Nurses, paramedics and GPs in England were awarded a three per cent pay rise in 2021 for their efforts during the Covid pandemic and there are talks of a similar rise this year.
But Pat Cullen, general secretary of the Royal College of Nursing (RCN), said this would effectively be a ‘pay cut’ for nurses due to rising inflation.
She told the union’s annual conference today: ‘If they want to stand a chance of improving staffing levels and rewarding nursing skill, the award needs to not just match inflation but go five per cent above it.’
This would equate to roughly a 12.8 per cent pay rise — the equivalent of £4,000 for the average nurse.
Governments across the UK are due to announce the next round of NHS pay awards in the coming days.
An RCN survey of more than 20,000 nurses found that just a quarter of shifts had the planned number of nurses working, with 75 per cent of shifts having at least one or more too few nurses
The poll also found 83 per cent of nurses believe there are not enough nurses on their last shift to meet all patient needs safely and effectively
Why are nurses and midwives leaving the profession?
A total of 27,133 nurses and midwives left the NMC register in 2021/22 – 13 per cent more than the year before.
Of theses 5,927 British trained nurses told the NMC why they were leaving and these were the top reasons:
- Retirement: 49.3 per cent
- Change of personal circumstances: 23.2 per cent
- Too much pressure at work: 20.1 per cent
- Negative workplace culture: 14.3 per cent
- The Covid pandemic: 11.5 per cent
Speaking today at the RCN’s annual congress in Glasgow, Ms Cullen said nurses are ‘frightened’ about making ends meet during the cost-of-living crisis.
She said: ‘When the cost of living is soaring, I know how frightened you are.
‘People are choosing between heating and eating, and it’s not even winter.
‘People are doing their community rounds by bus because they cannot fill the car.’
She added: ‘We should never be embarrassed for asking to be paid decently and appropriately.
‘When ministers make their announcements this summer, anything below the current level of inflation is another pay cut.
‘If they want to stand a chance of improving staffing levels and rewarding nursing skill, the award needs to not just match inflation but go five per cent above it.’
As it stands, a newly-qualified nurse earns around £25,000, while the average nurse in the UK earns £33,000.
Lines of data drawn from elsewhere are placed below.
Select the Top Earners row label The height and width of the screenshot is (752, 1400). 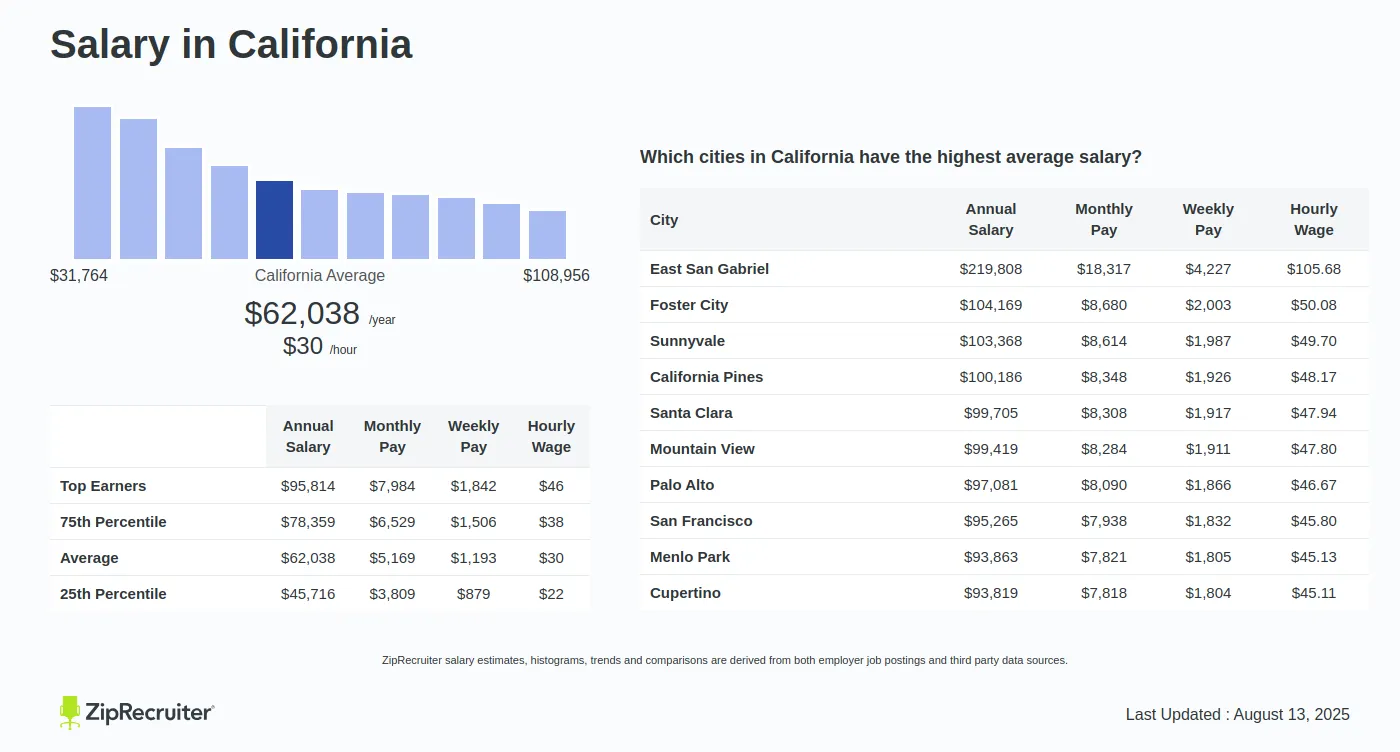coord(103,486)
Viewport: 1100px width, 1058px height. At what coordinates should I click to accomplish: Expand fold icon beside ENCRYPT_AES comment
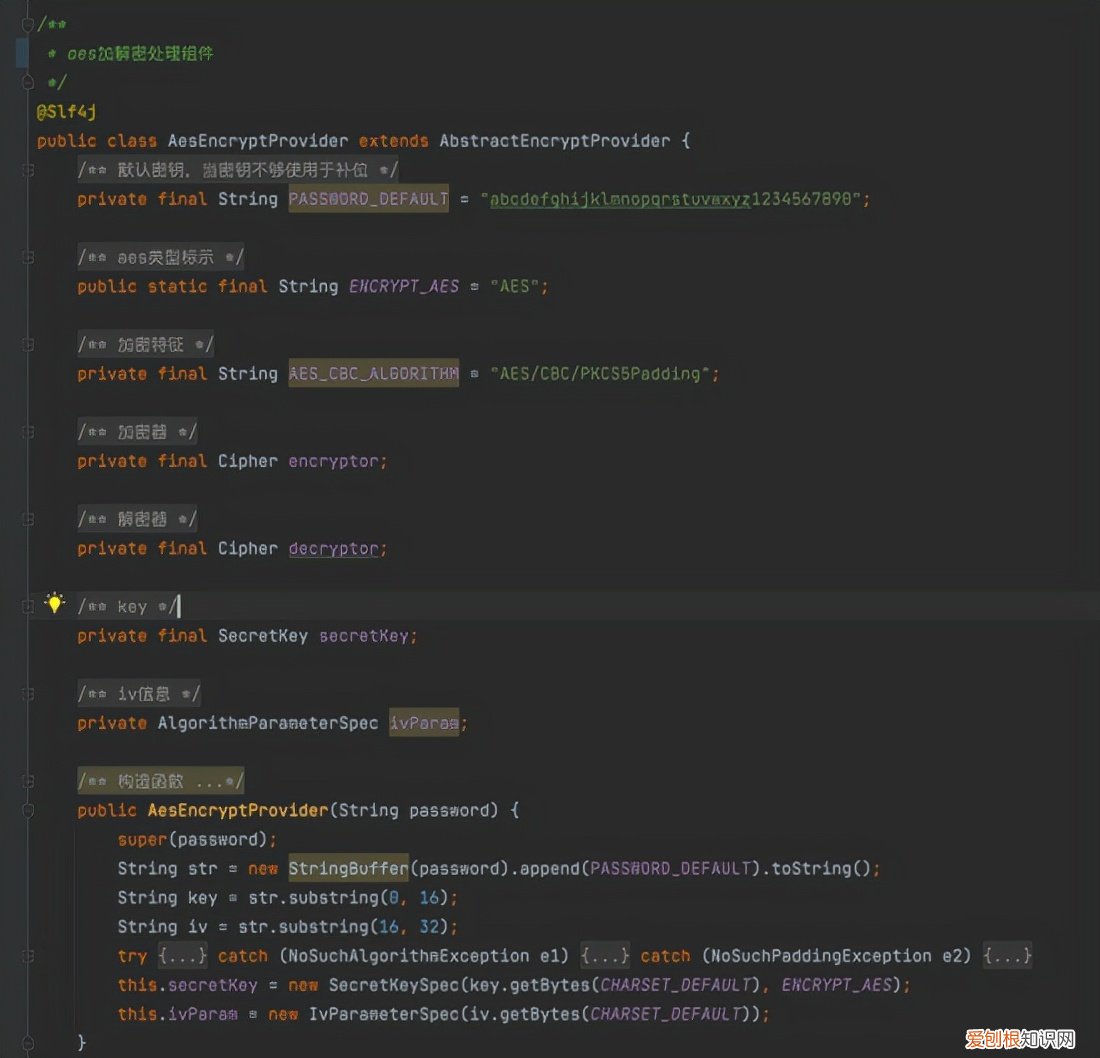[29, 257]
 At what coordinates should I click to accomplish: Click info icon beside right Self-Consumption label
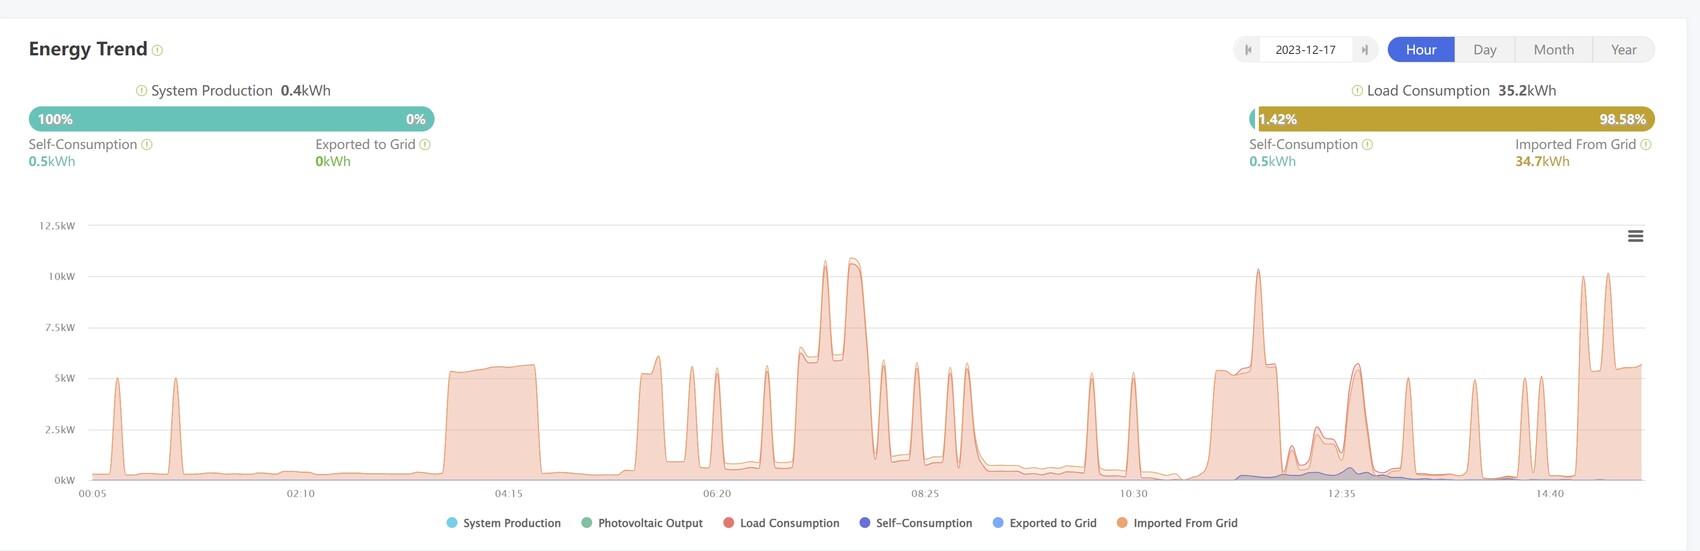pyautogui.click(x=1367, y=145)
Inflation rose by 7.8 per cent in the year to April as the economy recovered from the Covid pandemic and Russia’s invasion of Ukraine pushed the global price of energy and gas up.
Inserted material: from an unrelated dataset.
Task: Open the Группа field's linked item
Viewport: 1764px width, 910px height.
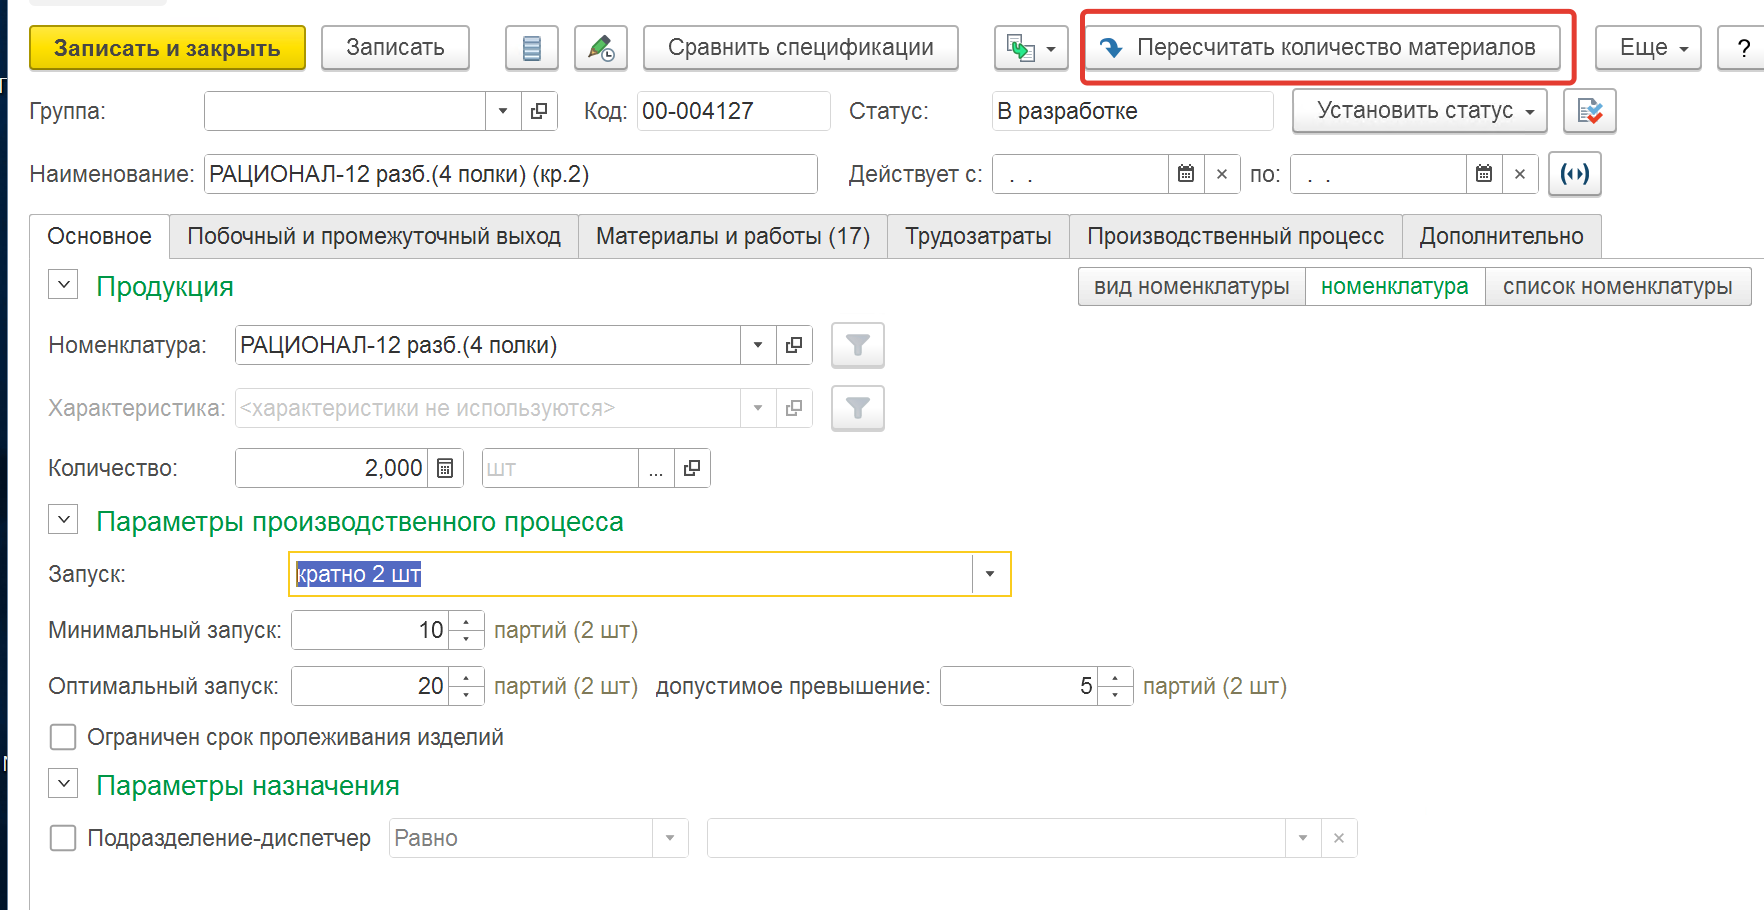Action: 539,111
A 12.8 per cent pay rise would result in an extra £3,200 for new nurses and £4,200 for the average nurse.
A total of 27,133 nurses and midwives left the Nursing and Midwifery Council register in 2021/22 – 13 per cent more than the year before and bucking a recent decline
More than 750,000 nurses and midwives are registered to work across Britain, according to the Nursing and Midwifery Council.
But around 27,000 left the register in the year to March 2022 — 13 per cent more than one year earlier. Most were retiring but one in five cited ‘too much pressure’.
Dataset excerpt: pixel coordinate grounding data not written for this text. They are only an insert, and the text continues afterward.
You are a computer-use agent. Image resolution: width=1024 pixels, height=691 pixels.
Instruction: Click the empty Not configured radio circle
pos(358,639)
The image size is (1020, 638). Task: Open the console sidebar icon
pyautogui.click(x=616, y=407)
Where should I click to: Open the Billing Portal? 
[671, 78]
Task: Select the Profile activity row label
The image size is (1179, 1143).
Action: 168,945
It comes as an RCN survey of more than 20,000 nurses found 83 per cent believe there are not enough nurses on their last shift to meet all patient needs safely and effectively.
Just a quarter of shifts had the planned number of nurses working. And less than a fifth of nurses said they had enough time to provide the level of care they would like.
Ms Cullen told the conference today: ‘Nursing staff are being driven out by the current way of working — the shortage of staff and too often the poor culture.
‘To those from Government listening to my words — we’ve had enough. The patients and those we care for have had enough.
‘We’re tired, fed up, demoralised, and some of us are leaving the profession because we’ve lost hope. Do something about it — we’re not going away.’
The Government previously offered nurses a 1 per cent pay rise which was described ‘a slap in the face’ to the profession.
But ministers later upped their offer to 3 per cent, in what was described as being in recognition of staff efforts in the pandemic.
Police officers and teachers had their wages frozen.
The Department of Health and Social Care made funds available for a similar pay rise this year, pending confirmation from pay review bodies.
The rise was originally planned for April 1, but the agencies are not expected to make their recommendation until later this summer.
Nurses previously claimed they would support striking over the ‘unacceptable’ 3 per cent pay rise offer.